Your instructions | The response should consist of the data reproduced word for word.

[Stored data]
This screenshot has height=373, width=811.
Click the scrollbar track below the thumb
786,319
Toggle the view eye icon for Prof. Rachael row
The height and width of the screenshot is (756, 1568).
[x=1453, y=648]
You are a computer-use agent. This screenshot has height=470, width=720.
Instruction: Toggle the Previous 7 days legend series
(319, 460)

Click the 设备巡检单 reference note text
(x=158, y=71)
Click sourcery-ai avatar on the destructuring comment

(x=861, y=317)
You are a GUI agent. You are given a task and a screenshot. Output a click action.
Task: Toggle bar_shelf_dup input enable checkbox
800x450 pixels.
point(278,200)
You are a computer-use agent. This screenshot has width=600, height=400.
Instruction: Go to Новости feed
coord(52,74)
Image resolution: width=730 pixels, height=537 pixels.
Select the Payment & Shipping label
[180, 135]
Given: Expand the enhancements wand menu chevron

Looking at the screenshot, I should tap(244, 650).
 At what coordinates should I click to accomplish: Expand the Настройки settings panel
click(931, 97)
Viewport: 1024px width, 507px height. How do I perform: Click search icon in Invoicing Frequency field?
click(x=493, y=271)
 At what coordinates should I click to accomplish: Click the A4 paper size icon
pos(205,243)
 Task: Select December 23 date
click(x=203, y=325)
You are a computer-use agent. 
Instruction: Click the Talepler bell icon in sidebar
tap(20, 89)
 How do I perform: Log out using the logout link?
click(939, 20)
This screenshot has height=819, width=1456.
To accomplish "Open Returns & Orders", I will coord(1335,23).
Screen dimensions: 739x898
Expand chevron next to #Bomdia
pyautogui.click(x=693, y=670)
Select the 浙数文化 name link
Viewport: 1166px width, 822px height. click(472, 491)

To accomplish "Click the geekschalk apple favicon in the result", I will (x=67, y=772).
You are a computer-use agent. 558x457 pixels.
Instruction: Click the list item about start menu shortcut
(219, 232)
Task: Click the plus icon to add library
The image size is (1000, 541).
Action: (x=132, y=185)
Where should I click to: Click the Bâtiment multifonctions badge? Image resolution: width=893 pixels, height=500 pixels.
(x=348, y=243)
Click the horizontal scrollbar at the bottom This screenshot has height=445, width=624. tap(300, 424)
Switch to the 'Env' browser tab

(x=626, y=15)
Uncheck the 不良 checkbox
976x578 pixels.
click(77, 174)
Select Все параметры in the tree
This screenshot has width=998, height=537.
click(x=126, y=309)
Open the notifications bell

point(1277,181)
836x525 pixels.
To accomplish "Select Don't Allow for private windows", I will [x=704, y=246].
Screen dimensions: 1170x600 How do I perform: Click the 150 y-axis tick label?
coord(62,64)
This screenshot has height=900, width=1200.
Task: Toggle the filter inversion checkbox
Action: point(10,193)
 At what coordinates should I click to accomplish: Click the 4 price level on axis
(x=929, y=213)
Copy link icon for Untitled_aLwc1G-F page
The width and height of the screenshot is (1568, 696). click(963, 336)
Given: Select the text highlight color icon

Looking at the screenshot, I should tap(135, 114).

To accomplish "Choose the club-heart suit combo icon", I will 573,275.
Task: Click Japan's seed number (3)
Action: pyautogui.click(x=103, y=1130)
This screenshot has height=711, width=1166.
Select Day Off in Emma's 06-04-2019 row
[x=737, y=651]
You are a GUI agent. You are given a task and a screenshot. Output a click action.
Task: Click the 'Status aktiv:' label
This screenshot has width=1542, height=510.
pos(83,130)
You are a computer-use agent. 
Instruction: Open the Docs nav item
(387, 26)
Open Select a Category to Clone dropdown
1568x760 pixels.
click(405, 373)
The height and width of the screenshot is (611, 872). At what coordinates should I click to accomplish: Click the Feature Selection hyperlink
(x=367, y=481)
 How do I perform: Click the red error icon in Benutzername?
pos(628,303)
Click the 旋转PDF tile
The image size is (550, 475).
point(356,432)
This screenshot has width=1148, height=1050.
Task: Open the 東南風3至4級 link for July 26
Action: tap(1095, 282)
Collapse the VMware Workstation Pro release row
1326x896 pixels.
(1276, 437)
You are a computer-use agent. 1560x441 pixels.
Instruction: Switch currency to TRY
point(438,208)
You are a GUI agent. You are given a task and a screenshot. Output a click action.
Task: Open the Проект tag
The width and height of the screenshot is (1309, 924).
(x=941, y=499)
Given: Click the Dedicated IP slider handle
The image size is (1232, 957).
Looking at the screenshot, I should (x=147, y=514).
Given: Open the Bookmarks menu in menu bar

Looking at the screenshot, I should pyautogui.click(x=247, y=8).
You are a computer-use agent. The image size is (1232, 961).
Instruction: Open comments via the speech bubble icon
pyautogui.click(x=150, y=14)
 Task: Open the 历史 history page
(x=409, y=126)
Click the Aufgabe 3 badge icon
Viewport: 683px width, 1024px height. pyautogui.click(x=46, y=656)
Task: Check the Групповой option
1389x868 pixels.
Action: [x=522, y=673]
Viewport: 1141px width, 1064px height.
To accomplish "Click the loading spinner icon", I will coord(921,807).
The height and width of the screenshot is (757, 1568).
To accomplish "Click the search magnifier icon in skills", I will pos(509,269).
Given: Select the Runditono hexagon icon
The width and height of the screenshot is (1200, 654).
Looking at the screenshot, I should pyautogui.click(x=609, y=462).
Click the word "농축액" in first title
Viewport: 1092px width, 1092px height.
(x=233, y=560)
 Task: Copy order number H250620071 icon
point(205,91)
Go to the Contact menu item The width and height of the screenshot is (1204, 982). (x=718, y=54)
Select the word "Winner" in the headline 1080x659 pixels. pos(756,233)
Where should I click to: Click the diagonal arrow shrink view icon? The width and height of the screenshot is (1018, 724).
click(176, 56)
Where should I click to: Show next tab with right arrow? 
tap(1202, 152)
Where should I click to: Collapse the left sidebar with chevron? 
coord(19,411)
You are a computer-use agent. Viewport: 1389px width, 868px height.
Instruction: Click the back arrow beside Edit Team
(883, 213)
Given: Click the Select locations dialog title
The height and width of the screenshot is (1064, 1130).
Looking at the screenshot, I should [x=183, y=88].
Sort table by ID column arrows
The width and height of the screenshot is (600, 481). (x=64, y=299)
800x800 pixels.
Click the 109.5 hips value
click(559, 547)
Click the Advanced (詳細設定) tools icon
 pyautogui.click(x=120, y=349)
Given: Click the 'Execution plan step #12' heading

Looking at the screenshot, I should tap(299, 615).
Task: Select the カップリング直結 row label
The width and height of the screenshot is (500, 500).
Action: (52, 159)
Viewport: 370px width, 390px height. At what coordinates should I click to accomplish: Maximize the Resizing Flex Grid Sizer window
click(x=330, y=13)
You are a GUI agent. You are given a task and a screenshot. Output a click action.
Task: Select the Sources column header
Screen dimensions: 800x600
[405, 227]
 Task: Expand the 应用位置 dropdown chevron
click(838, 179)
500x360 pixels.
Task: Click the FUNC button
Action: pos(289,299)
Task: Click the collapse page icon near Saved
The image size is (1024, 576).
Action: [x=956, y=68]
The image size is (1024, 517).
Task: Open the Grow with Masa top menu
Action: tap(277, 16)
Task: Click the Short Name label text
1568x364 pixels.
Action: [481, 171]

Written solution |
This screenshot has height=373, width=811.
Click the scrollbar track below the thumb
786,319
Toggle the view eye icon for Prof. Rachael row
The height and width of the screenshot is (756, 1568).
[x=1453, y=648]
You are a computer-use agent. This screenshot has height=470, width=720.
Instruction: Toggle the Previous 7 days legend series
(319, 460)

Click the 设备巡检单 reference note text
(x=158, y=71)
Click sourcery-ai avatar on the destructuring comment

(x=861, y=317)
You are a GUI agent. You are given a task and a screenshot. Output a click action.
Task: Toggle bar_shelf_dup input enable checkbox
800x450 pixels.
point(278,200)
You are a computer-use agent. This screenshot has width=600, height=400.
Instruction: Go to Новости feed
coord(52,74)
Image resolution: width=730 pixels, height=537 pixels.
Select the Payment & Shipping label
[180, 135]
Given: Expand the enhancements wand menu chevron

Looking at the screenshot, I should tap(244, 650).
 At what coordinates should I click to accomplish: Expand the Настройки settings panel
click(931, 97)
Viewport: 1024px width, 507px height. How do I perform: Click search icon in Invoicing Frequency field?
click(x=493, y=271)
 At what coordinates should I click to accomplish: Click the A4 paper size icon
pos(205,243)
 Task: Select December 23 date
click(x=203, y=325)
You are a computer-use agent. 
Instruction: Click the Talepler bell icon in sidebar
tap(20, 89)
 How do I perform: Log out using the logout link?
click(939, 20)
This screenshot has height=819, width=1456.
To accomplish "Open Returns & Orders", I will coord(1335,23).
Screen dimensions: 739x898
Expand chevron next to #Bomdia
pyautogui.click(x=693, y=670)
Select the 浙数文化 name link
Viewport: 1166px width, 822px height. click(472, 491)

To accomplish "Click the geekschalk apple favicon in the result", I will (x=67, y=772).
You are a computer-use agent. 558x457 pixels.
Instruction: Click the list item about start menu shortcut
(219, 232)
Task: Click the plus icon to add library
The image size is (1000, 541).
Action: (x=132, y=185)
Where should I click to: Click the Bâtiment multifonctions badge? Image resolution: width=893 pixels, height=500 pixels.
(x=348, y=243)
Click the horizontal scrollbar at the bottom This screenshot has height=445, width=624. tap(300, 424)
Switch to the 'Env' browser tab

(x=626, y=15)
Uncheck the 不良 checkbox
976x578 pixels.
click(77, 174)
Select Все параметры in the tree
This screenshot has width=998, height=537.
click(x=126, y=309)
Open the notifications bell

point(1277,181)
836x525 pixels.
To accomplish "Select Don't Allow for private windows", I will [x=704, y=246].
Screen dimensions: 1170x600 How do I perform: Click the 150 y-axis tick label?
coord(62,64)
This screenshot has height=900, width=1200.
Task: Toggle the filter inversion checkbox
Action: point(10,193)
 At what coordinates should I click to accomplish: Click the 4 price level on axis
(x=929, y=213)
Copy link icon for Untitled_aLwc1G-F page
The width and height of the screenshot is (1568, 696). click(963, 336)
Given: Select the text highlight color icon

Looking at the screenshot, I should tap(135, 114).

To accomplish "Choose the club-heart suit combo icon", I will 573,275.
Task: Click Japan's seed number (3)
Action: pyautogui.click(x=103, y=1130)
This screenshot has height=711, width=1166.
Select Day Off in Emma's 06-04-2019 row
[x=737, y=651]
You are a GUI agent. You are given a task and a screenshot. Output a click action.
Task: Click the 'Status aktiv:' label
This screenshot has width=1542, height=510.
pos(83,130)
You are a computer-use agent. 
Instruction: Open the Docs nav item
(387, 26)
Open Select a Category to Clone dropdown
1568x760 pixels.
click(405, 373)
The height and width of the screenshot is (611, 872). At what coordinates should I click to accomplish: Click the Feature Selection hyperlink
(x=367, y=481)
 How do I perform: Click the red error icon in Benutzername?
pos(628,303)
Click the 旋转PDF tile
The image size is (550, 475).
point(356,432)
This screenshot has width=1148, height=1050.
Task: Open the 東南風3至4級 link for July 26
Action: tap(1095, 282)
Collapse the VMware Workstation Pro release row
1326x896 pixels.
(1276, 437)
You are a computer-use agent. 1560x441 pixels.
Instruction: Switch currency to TRY
point(438,208)
You are a GUI agent. You are given a task and a screenshot. Output a click action.
Task: Open the Проект tag
The width and height of the screenshot is (1309, 924).
(x=941, y=499)
Given: Click the Dedicated IP slider handle
The image size is (1232, 957).
Looking at the screenshot, I should (x=147, y=514).
Given: Open the Bookmarks menu in menu bar

Looking at the screenshot, I should pyautogui.click(x=247, y=8).
You are a computer-use agent. The image size is (1232, 961).
Instruction: Open comments via the speech bubble icon
pyautogui.click(x=150, y=14)
 Task: Open the 历史 history page
(x=409, y=126)
Click the Aufgabe 3 badge icon
Viewport: 683px width, 1024px height. pyautogui.click(x=46, y=656)
Task: Check the Групповой option
1389x868 pixels.
Action: [x=522, y=673]
Viewport: 1141px width, 1064px height.
To accomplish "Click the loading spinner icon", I will coord(921,807).
The height and width of the screenshot is (757, 1568).
To accomplish "Click the search magnifier icon in skills", I will pos(509,269).
Given: Select the Runditono hexagon icon
The width and height of the screenshot is (1200, 654).
Looking at the screenshot, I should pyautogui.click(x=609, y=462).
Click the word "농축액" in first title
Viewport: 1092px width, 1092px height.
(x=233, y=560)
 Task: Copy order number H250620071 icon
point(205,91)
Go to the Contact menu item The width and height of the screenshot is (1204, 982). (x=718, y=54)
Select the word "Winner" in the headline 1080x659 pixels. pos(756,233)
Where should I click to: Click the diagonal arrow shrink view icon? The width and height of the screenshot is (1018, 724).
click(176, 56)
Where should I click to: Show next tab with right arrow? 
tap(1202, 152)
Where should I click to: Collapse the left sidebar with chevron? 
coord(19,411)
You are a computer-use agent. Viewport: 1389px width, 868px height.
Instruction: Click the back arrow beside Edit Team
(883, 213)
Given: Click the Select locations dialog title
The height and width of the screenshot is (1064, 1130).
Looking at the screenshot, I should [x=183, y=88].
Sort table by ID column arrows
The width and height of the screenshot is (600, 481). (x=64, y=299)
800x800 pixels.
Click the 109.5 hips value
click(559, 547)
Click the Advanced (詳細設定) tools icon
 pyautogui.click(x=120, y=349)
Given: Click the 'Execution plan step #12' heading

Looking at the screenshot, I should tap(299, 615).
Task: Select the カップリング直結 row label
The width and height of the screenshot is (500, 500).
Action: (52, 159)
Viewport: 370px width, 390px height. At what coordinates should I click to accomplish: Maximize the Resizing Flex Grid Sizer window
click(x=330, y=13)
You are a GUI agent. You are given a task and a screenshot. Output a click action.
Task: Select the Sources column header
Screen dimensions: 800x600
[405, 227]
 Task: Expand the 应用位置 dropdown chevron
click(838, 179)
500x360 pixels.
Task: Click the FUNC button
Action: pos(289,299)
Task: Click the collapse page icon near Saved
The image size is (1024, 576).
Action: [x=956, y=68]
The image size is (1024, 517).
Task: Open the Grow with Masa top menu
Action: tap(277, 16)
Task: Click the Short Name label text
1568x364 pixels.
Action: [481, 171]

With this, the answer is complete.